Pouvoir.
Al-Badri Farghali,
député du parti Al-Tagammoe (gauche), critique la présence
massive des hommes d’affaires au Parlement.
« Il faut réactiver l’article 95 de la Constitution et non
le contourner »
Al-Ahram Hebdo : Ce débat sur la présence des hommes
d’affaires à l’Assemblée du peuple est-il justifié ?
Al-Badri Farghali :
L’expérience des hommes d’affaires au Parlement a dévoilé
nombre d’inconvénients, surtout en matière de relations
économiques entre les députés et le gouvernement.
Beaucoup de scandales et de crises ont eu lieu récemment et
ont fait la une des journaux, et dont les principaux
concernés étaient des hommes d’affaires. Cette situation a
énormément nui au gouvernement et mis au grand jour les
infractions et affaires de corruption. Ceci a également nui
à l’image des parlementaires en général et encore plus au
Parti National Démocrate (PND), car ces affaires de
corruption étaient liées à ses représentants censés défendre
ses intérêts.
— Le bilan des hommes d’affaires au Parlement est-il donc
négatif selon vous ?
— Tout à fait. Ces hommes d’affaires sont arrivés au
Parlement à la recherche de plus grands intérêts et de
gains. Ils savent que leurs relations et leur pouvoir au
sein de l’Assemblée du peuple renforceront leurs affaires
sur le marché et leur ouvriront des portes, qui jusqu’à
présent étaient fermées. La preuve en est qu’ils ont versé
d’énormes sommes d’argent lors des campagnes électorales
afin de décrocher un siège au Parlement.
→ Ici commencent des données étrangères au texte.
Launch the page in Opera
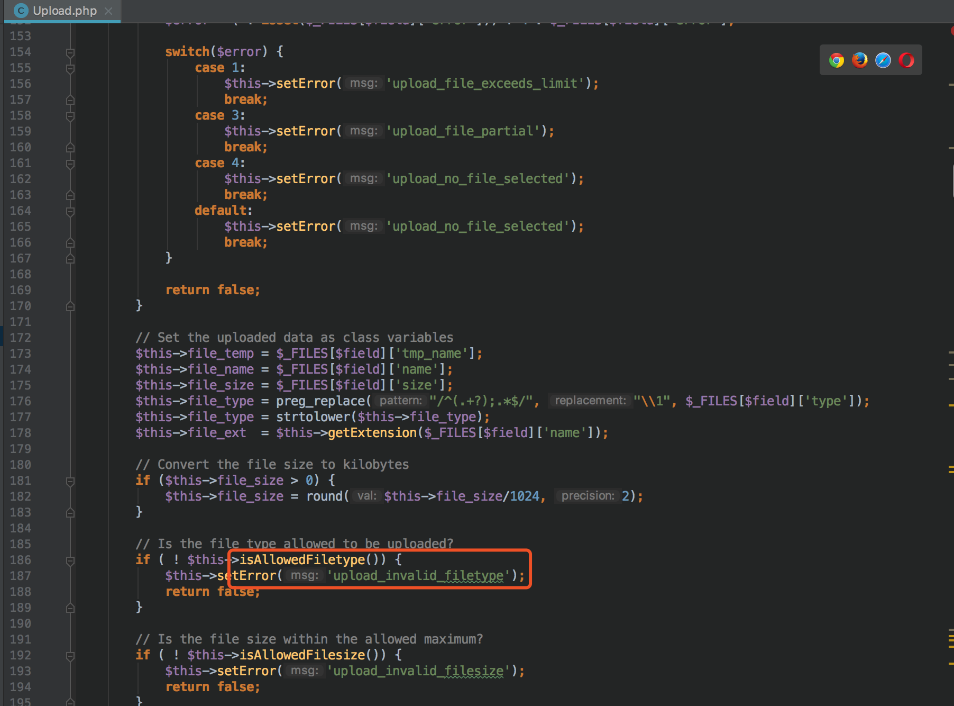 [906, 60]
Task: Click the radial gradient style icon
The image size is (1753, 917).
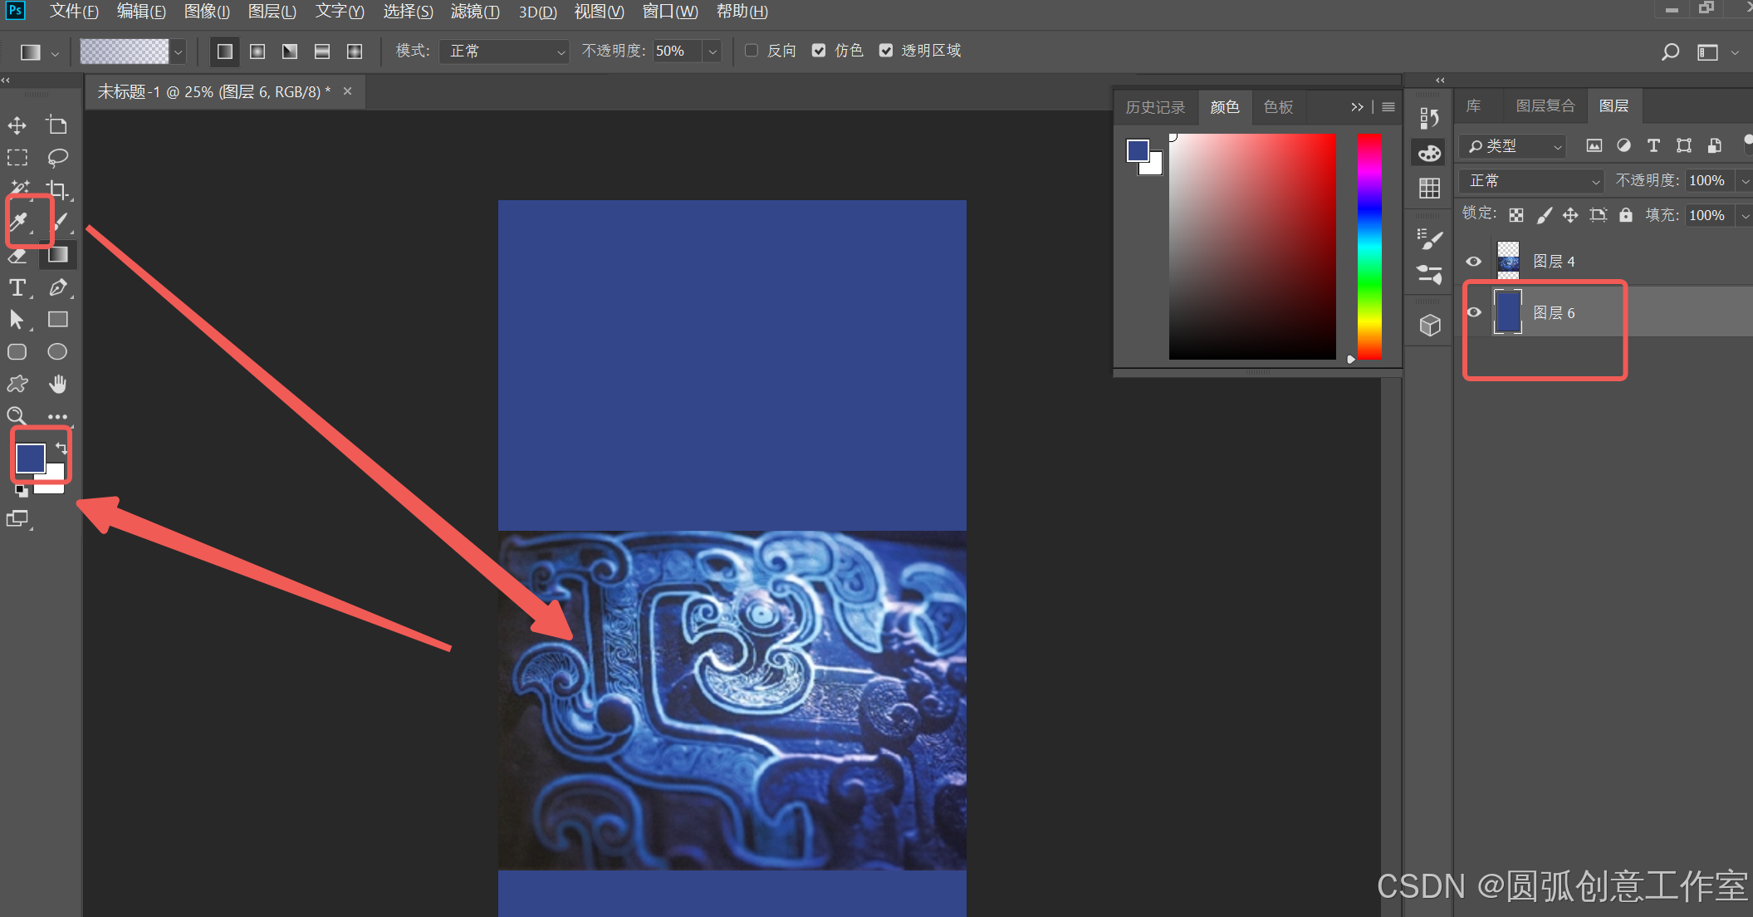Action: tap(257, 51)
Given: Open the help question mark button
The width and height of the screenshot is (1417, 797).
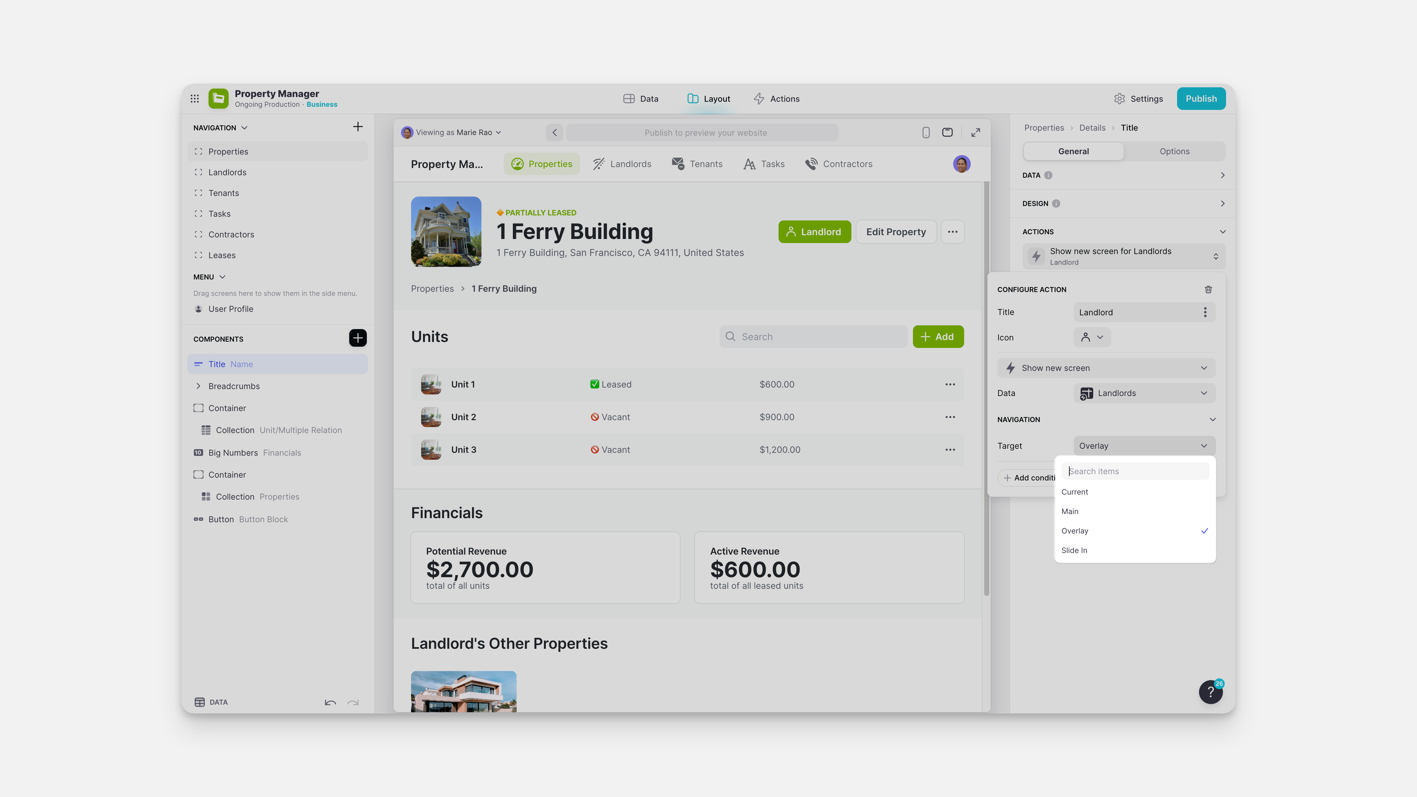Looking at the screenshot, I should coord(1210,692).
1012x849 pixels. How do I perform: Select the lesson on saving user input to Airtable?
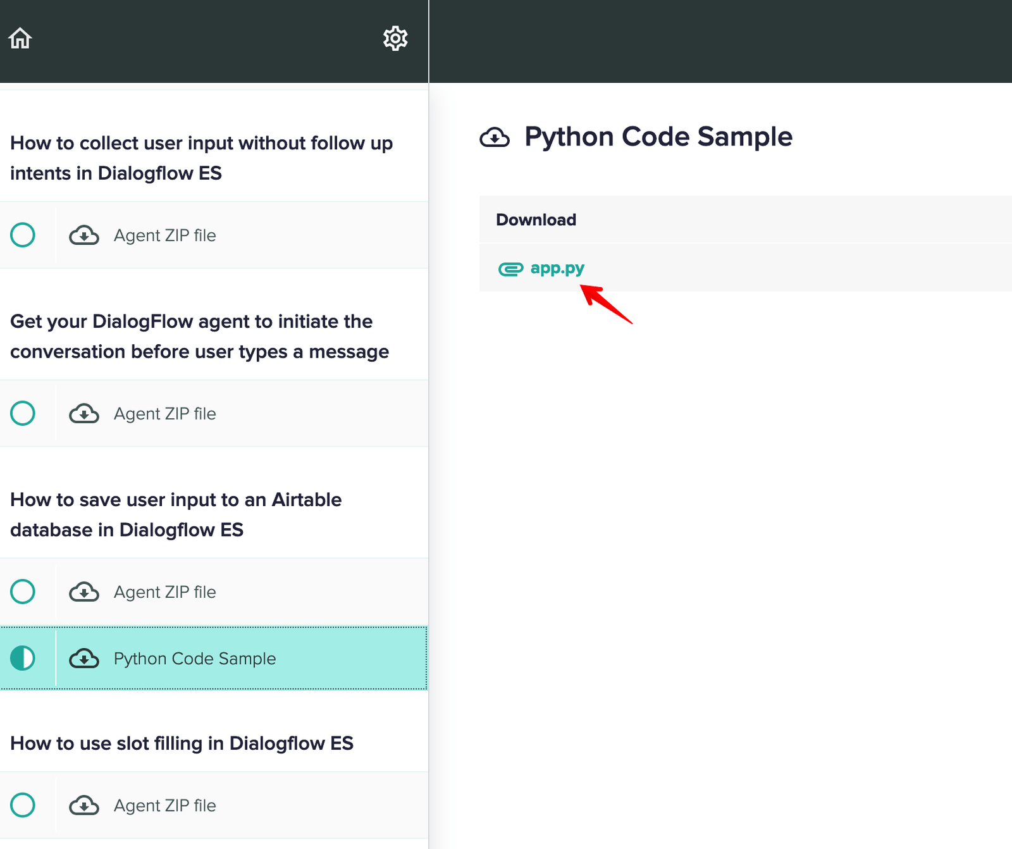(176, 514)
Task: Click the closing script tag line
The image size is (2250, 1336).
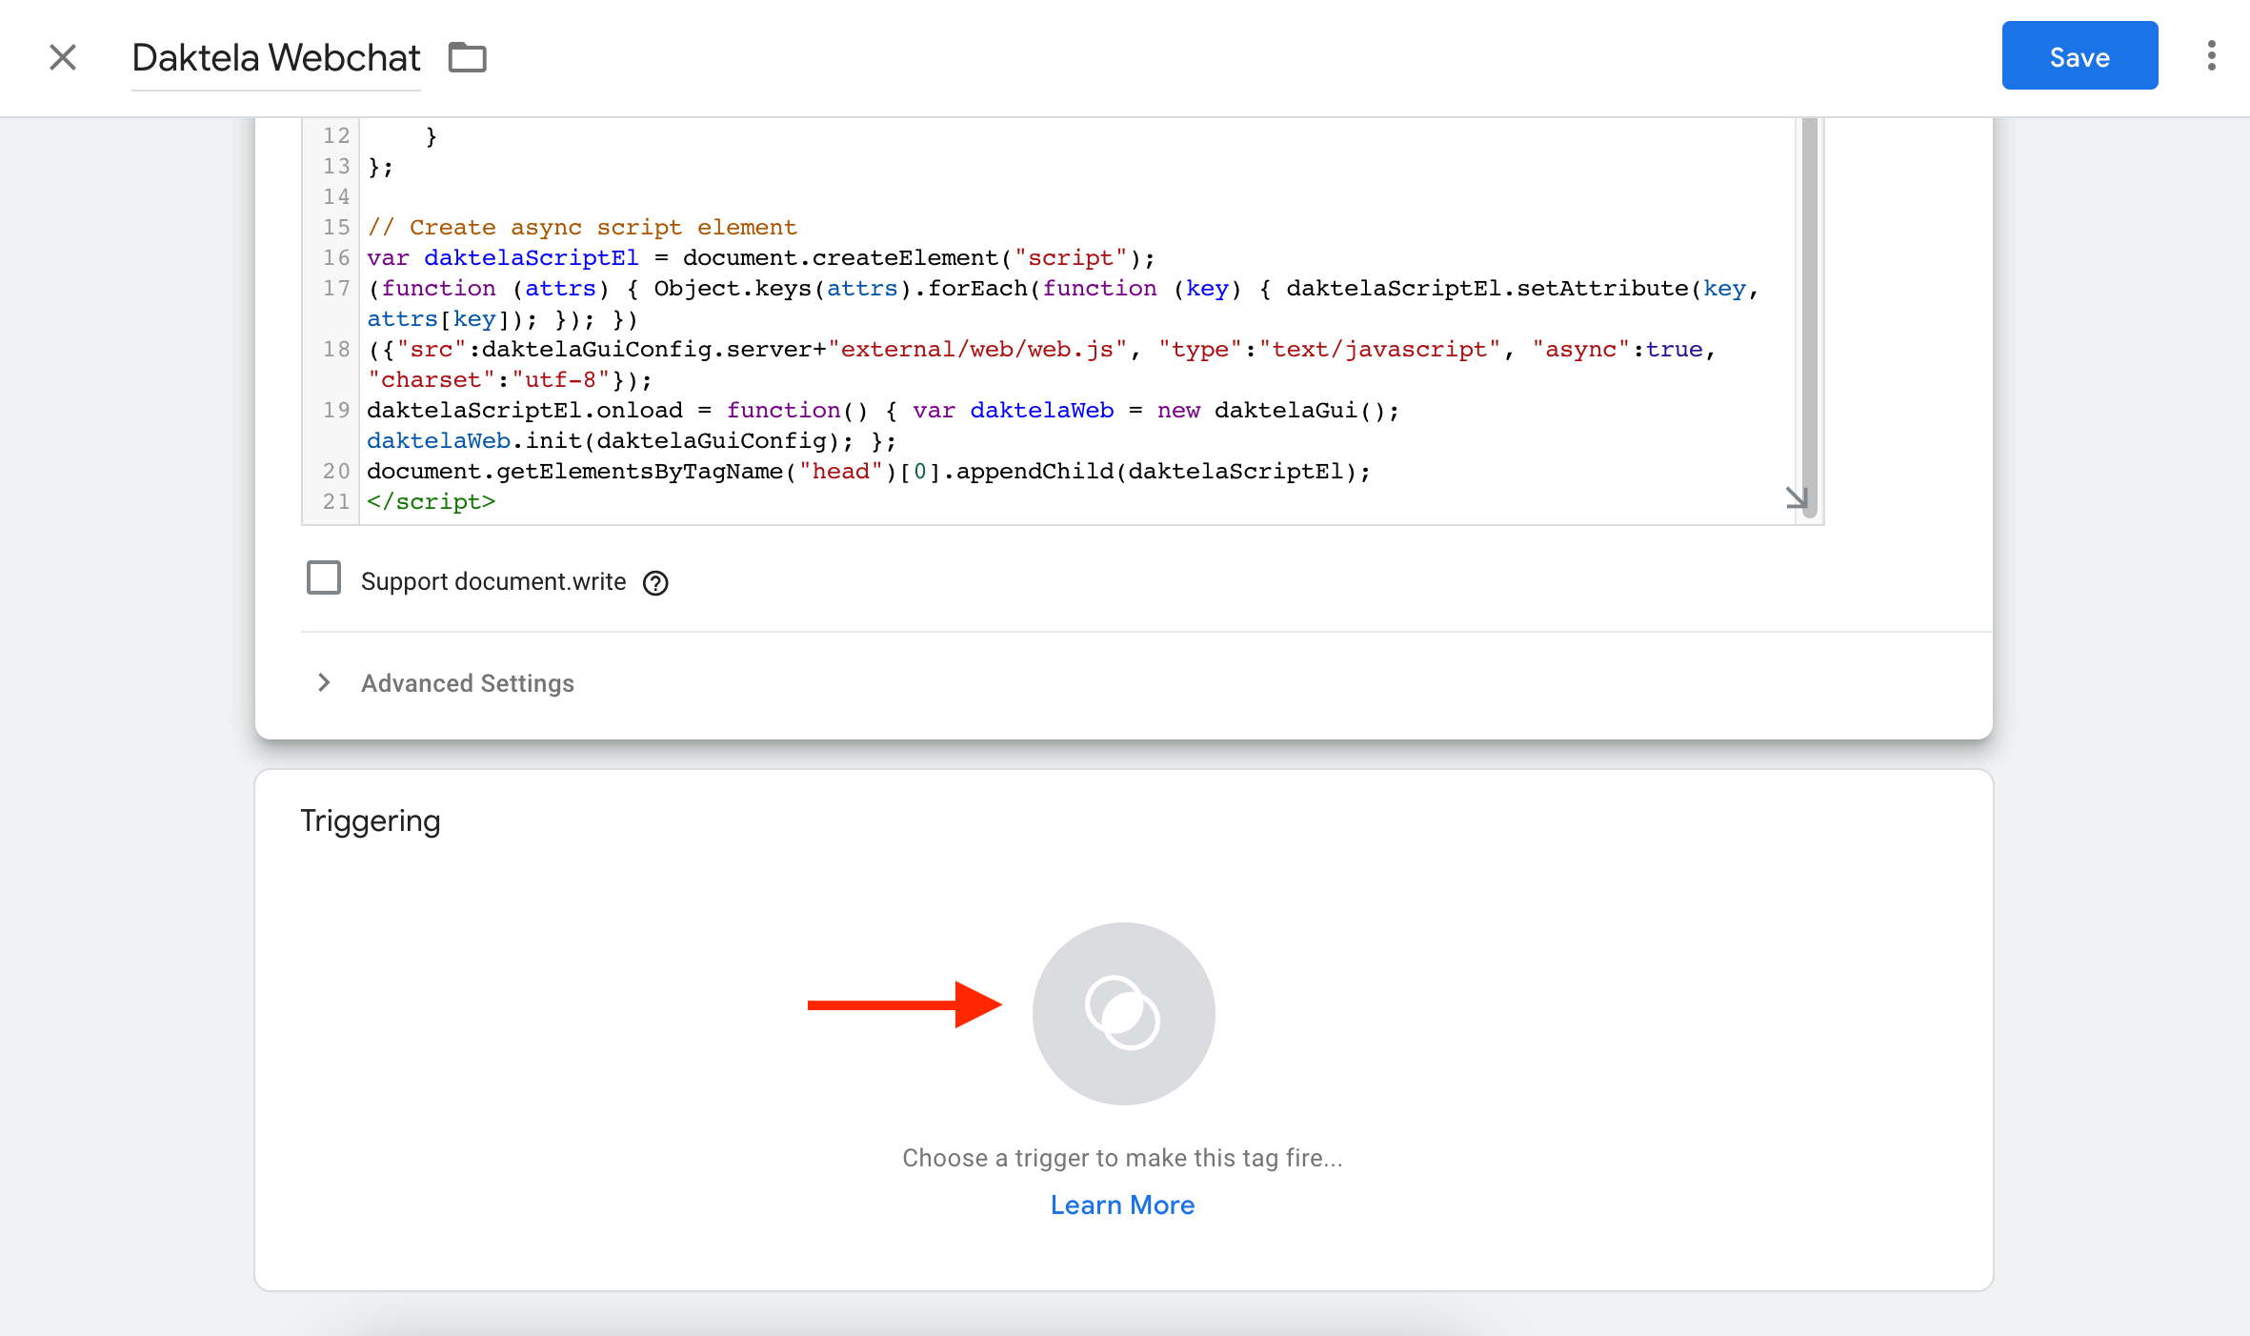Action: coord(431,501)
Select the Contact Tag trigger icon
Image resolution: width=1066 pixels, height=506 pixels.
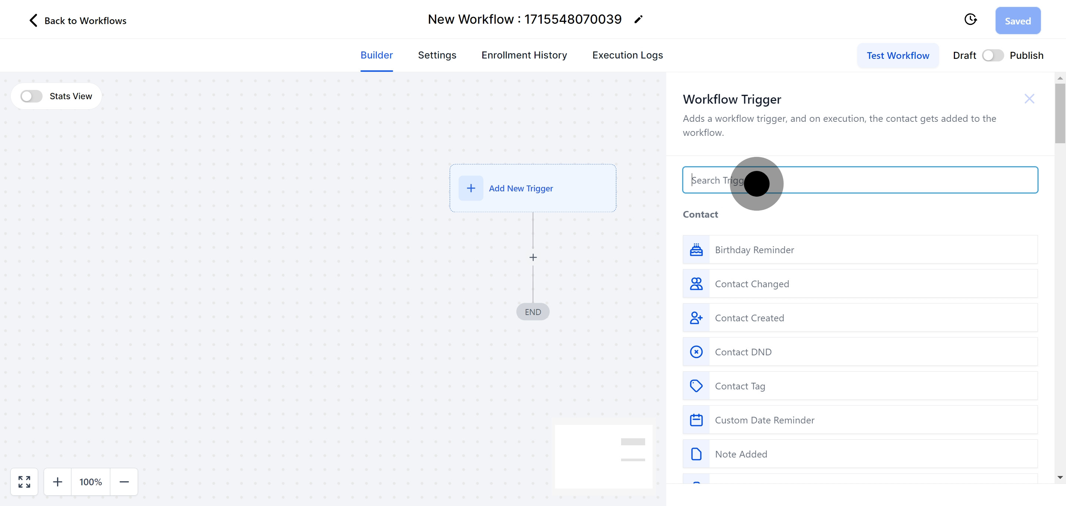point(696,386)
Pensez-vous que
leur motif était juste d’être au service du peuple et de
défendre ses intérêts ? Personnellement, je n’y crois pas.
— La relation entre l’Etat et ces députés-hommes d’affaires
ne doit-elle pas être réglementée par la Constitution ?
— L’article 95 de la Constitution est très clair sur ce
point. Il prohibe tous genres d’échanges ou transactions
entre l’Etat et les députés à l’Assemblée du peuple. Mais la
commission législative au Parlement a contourné la
situation, en décidant que ce genre de relations est permis
si elles étaient en vigueur avant l’élection du député au
Parlement. C’est une grave dérogation, car elle a ouvert la
porte à de nombreuses fraudes et les députés ont profité de
leurs relations avec le gouvernement pour décrocher des
affaires et tirer encore plus de bénéfices. Ce qui a
d’ailleurs créé des inégalités et des irrégularités. Il faut
réactiver l’article 95 de la Constitution et non le
contourner.
— Qu’avez-vous fait, vous les membres de l’opposition, pour
faire face à cette situation ?
— Malheureusement, nous ne sommes qu’une minorité en fin de
compte et nous n’avons pas le pouvoir de procéder à de
profonds changements. Car c’est finalement les membres du
PND et les hommes d’affaires qui sont majoritaires, et c’est
ce qu’ils veulent qui finalement a lieu. Malgré tous ces
scandales autour des députés PND, il ne semble pas qu’un
changement de la situation va avoir lieu à l’Assemblée.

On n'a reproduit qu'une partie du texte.